MozMEAO SRE Status Report - February 16, 2018

Here’s what happened on the MozMEAO SRE team from January 23 - February 16.

Current work

SRE general

Load Balancers

Cloudflare to Datadog service

  • The Cloudflare to Datadog service has been converted to use a non-helm based install, and is running in our new Oregon-B cluster.

Oregon-A cluster

  • We have a new Kubernetes cluster running in the us-west-2 AWS region that will run support.mozilla.org (SUMO) services as well as many of our other services.

Bedrock

  • Bedrock is moving to a “sqlitened” version in our Oregon-B Kubernetes cluster that removes the dependency on an external database.

MDN

  • The cronjob that performs backups on attachments and other static media broke due to a misconfigured LANG environment variable. The base image for the cronjob was updated and deployed. We’ve also added some cron troubleshooting documentation as part of the same pull request.
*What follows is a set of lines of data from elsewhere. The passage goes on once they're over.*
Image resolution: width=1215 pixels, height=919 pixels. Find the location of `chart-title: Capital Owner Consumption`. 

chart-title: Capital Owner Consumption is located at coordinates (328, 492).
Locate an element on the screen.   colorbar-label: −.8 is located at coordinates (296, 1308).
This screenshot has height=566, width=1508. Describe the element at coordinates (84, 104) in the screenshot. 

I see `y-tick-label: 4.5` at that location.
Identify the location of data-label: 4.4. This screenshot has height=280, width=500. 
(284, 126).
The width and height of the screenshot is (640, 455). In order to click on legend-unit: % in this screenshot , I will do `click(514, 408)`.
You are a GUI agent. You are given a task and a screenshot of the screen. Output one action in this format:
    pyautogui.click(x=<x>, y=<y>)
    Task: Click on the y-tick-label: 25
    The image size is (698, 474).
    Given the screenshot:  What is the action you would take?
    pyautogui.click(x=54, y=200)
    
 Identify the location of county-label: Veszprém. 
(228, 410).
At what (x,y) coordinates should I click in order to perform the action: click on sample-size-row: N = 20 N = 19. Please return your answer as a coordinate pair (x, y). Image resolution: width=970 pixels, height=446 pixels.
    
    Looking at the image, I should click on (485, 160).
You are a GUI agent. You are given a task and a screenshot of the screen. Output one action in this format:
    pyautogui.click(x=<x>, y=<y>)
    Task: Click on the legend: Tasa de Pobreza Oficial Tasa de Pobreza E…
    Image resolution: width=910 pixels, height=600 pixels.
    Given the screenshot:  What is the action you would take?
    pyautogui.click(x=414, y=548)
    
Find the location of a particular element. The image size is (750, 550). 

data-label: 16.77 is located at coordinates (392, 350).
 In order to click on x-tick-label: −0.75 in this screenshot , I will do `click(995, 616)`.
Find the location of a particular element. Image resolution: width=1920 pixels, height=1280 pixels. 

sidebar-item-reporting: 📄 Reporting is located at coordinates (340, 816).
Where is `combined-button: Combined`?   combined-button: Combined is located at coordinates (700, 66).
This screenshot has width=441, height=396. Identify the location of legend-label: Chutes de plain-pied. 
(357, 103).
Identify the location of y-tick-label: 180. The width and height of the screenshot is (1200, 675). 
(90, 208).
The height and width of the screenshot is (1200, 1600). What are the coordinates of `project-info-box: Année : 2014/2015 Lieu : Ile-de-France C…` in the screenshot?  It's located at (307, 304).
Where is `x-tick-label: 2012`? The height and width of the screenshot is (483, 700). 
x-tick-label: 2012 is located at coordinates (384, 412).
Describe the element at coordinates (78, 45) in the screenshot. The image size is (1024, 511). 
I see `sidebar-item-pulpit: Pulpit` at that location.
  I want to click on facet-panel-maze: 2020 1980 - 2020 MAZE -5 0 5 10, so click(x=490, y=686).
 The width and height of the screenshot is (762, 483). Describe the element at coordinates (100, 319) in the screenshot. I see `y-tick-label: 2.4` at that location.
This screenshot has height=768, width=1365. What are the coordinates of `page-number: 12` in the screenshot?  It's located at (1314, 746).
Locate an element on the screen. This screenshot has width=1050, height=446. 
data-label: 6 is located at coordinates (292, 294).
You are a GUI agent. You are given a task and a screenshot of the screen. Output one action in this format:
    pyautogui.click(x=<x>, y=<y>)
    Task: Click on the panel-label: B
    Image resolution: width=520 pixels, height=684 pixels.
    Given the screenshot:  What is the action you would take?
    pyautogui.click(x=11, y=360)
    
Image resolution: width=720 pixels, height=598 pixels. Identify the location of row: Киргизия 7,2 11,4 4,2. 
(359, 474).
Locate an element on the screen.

  • Safwan Rahman submitted an excellent PR to optimize Kuma document views 🎉🎉🎉.

support.mozilla.org (SUMO)

  • SUMO now uses AWS Simple Email Service (SES) to send email.
  • We’re working on establishing a secure link between SCL3 and AWS for MySQL replication, which will help us signficantly reduce the amount of time needed in our migration window.
  • SUMO is now using a CDN to host static media
  • We’re working on Python-based Kubernetes automation for SUMO based on the Invoke library. Automation includes web, cron and celery deployments, as well as rollout and rollback functionality.
  • Using the Python automation above, SUMO now runs in “vanilla Kubernetes” without Deis Workflow.